In this recent case, the High Court held that if the UK departs from the EU, this departure will not have the effect of frustrating a 25-year commercial lease of premises in Canary Wharf. Neither the UK’s transition from member state of the EU to third country, nor the EMA’s shift of headquarters away from London as a result of Brexit, will constitute a frustrating event. The EMA would therefore remain obliged to perform its obligations under the lease.

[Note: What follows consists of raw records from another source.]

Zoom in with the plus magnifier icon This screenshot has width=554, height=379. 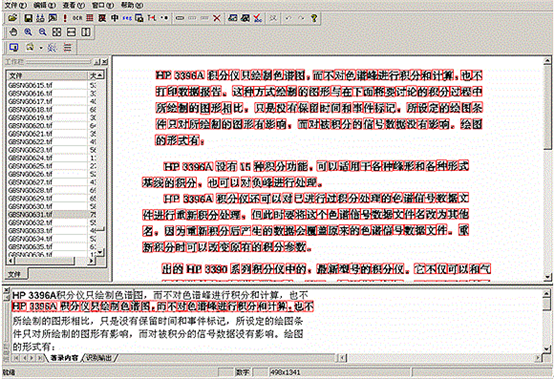pyautogui.click(x=28, y=32)
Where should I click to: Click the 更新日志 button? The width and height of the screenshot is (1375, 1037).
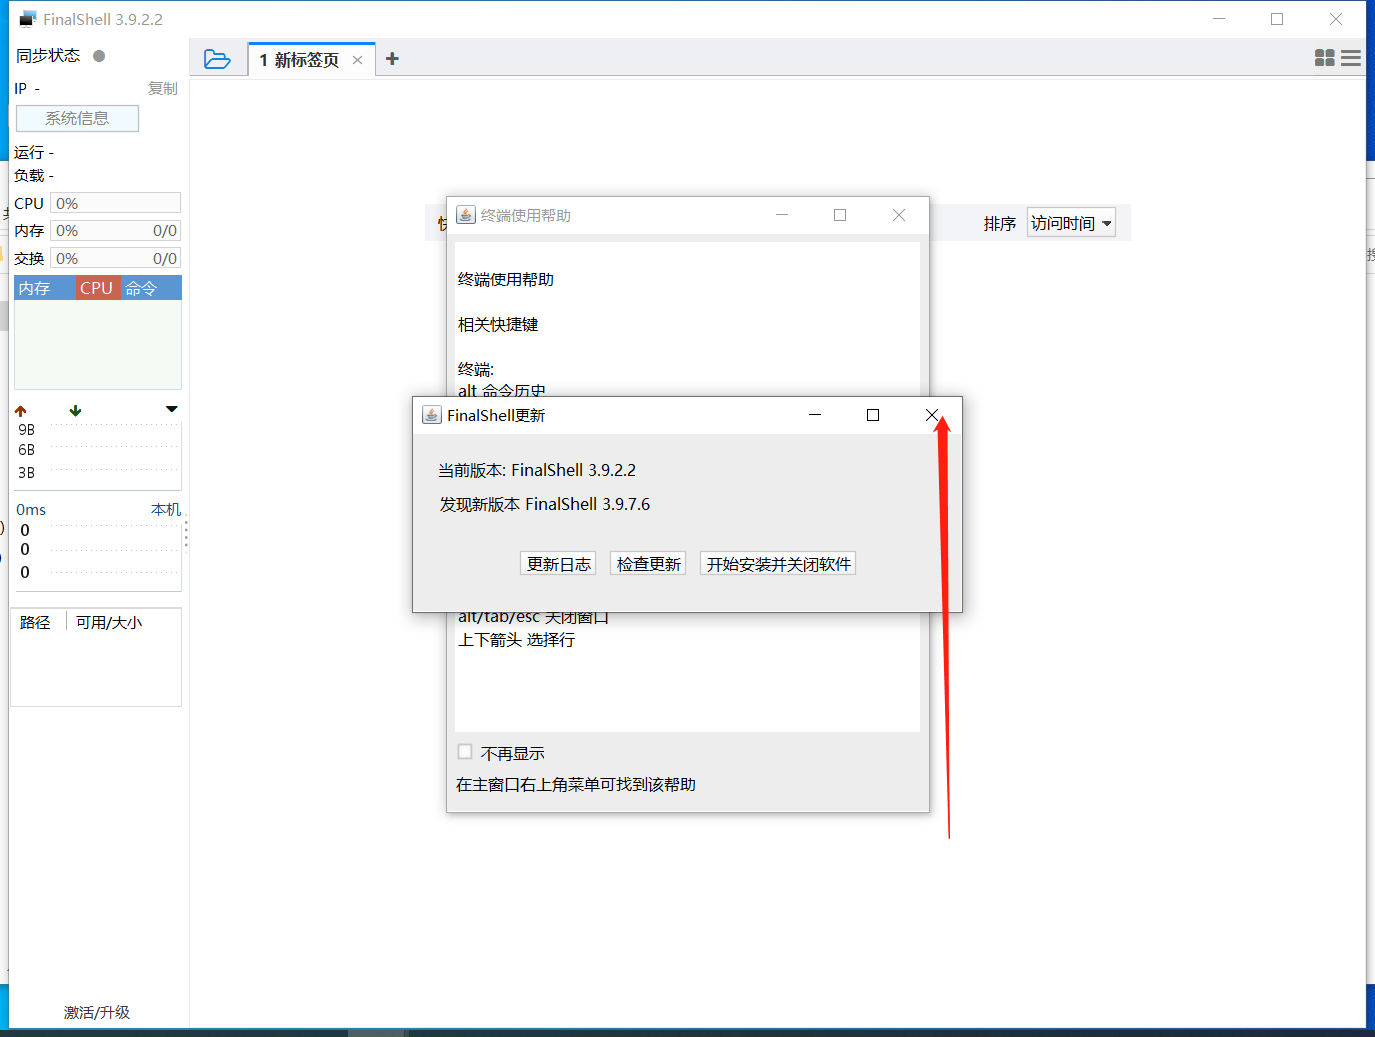coord(557,563)
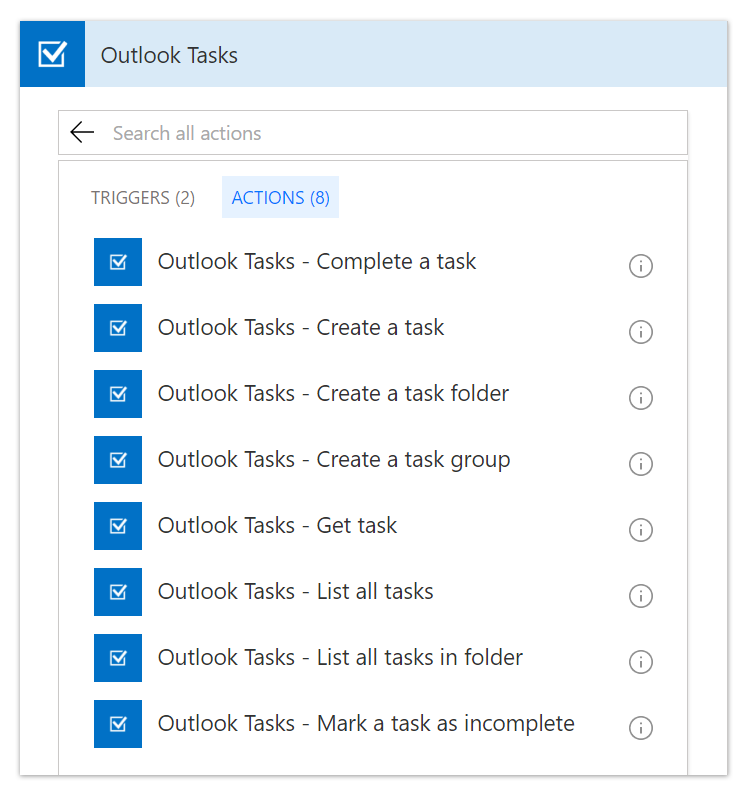The width and height of the screenshot is (749, 802).
Task: Switch to the Triggers (2) tab
Action: (143, 198)
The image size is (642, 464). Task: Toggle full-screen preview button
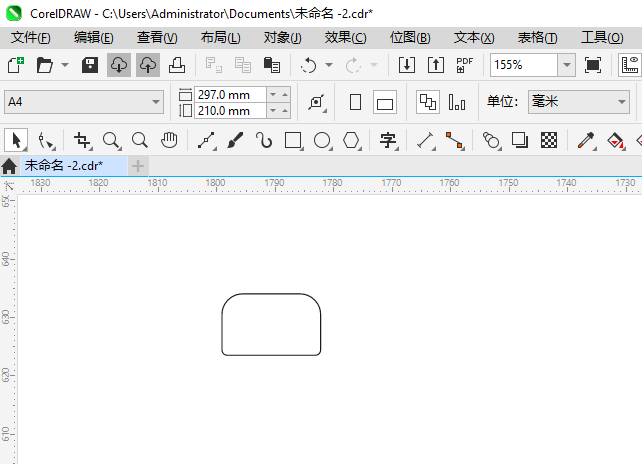click(x=593, y=65)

The High Court considered a number of specific arguments based on the doctrine of frustration, which provides that if a frustrating event occurs, and the parties are no longer bound to perform their contractual obligations, then the contract is automatically discharged. As a matter of case law, grounds of frustration would include the occurrence of an unforeseen event, which takes place after the formation of the contract, and which renders it physically or commercially impossible or illegal to fulfil the contract, or which transforms the obligation to perform into a radically different obligation from that undertaken at the moment of entering into the contract (for example, the physical destruction of the premises in the case of a lease). The court’s approach is to take into account all facts and circumstances of the case in question.
The EMA argued that its lack of capacity to operate in the UK once the UK leaves the EU would frustrate the lease by reason of supervening illegality. The EMA also argued frustration of a common purpose. Both of these arguments failed; the first because the Court held that there were no legal reasons for the EMA not to remain in the UK (although there were strong political reasons), and the second because the Court held that outside the lease there was no common purpose between the parties.
Past case law has shown that the doctrine of frustration is construed narrowly by the courts, and this case is no exception. The EMA ruling goes some way towards providing certainty to UK landlords who may fear that international tenants could have potentially argued, successfully, that the fact of Brexit would frustrate their lease. It should also give comfort in general to UK businesses in relation to Brexit, with regard to all types of commercial contracts, in circumstances where Brexit may cause the counterparty to be unable to fulfil its obligations, and no so-called ‘Brexit clause’ has been included in the contract.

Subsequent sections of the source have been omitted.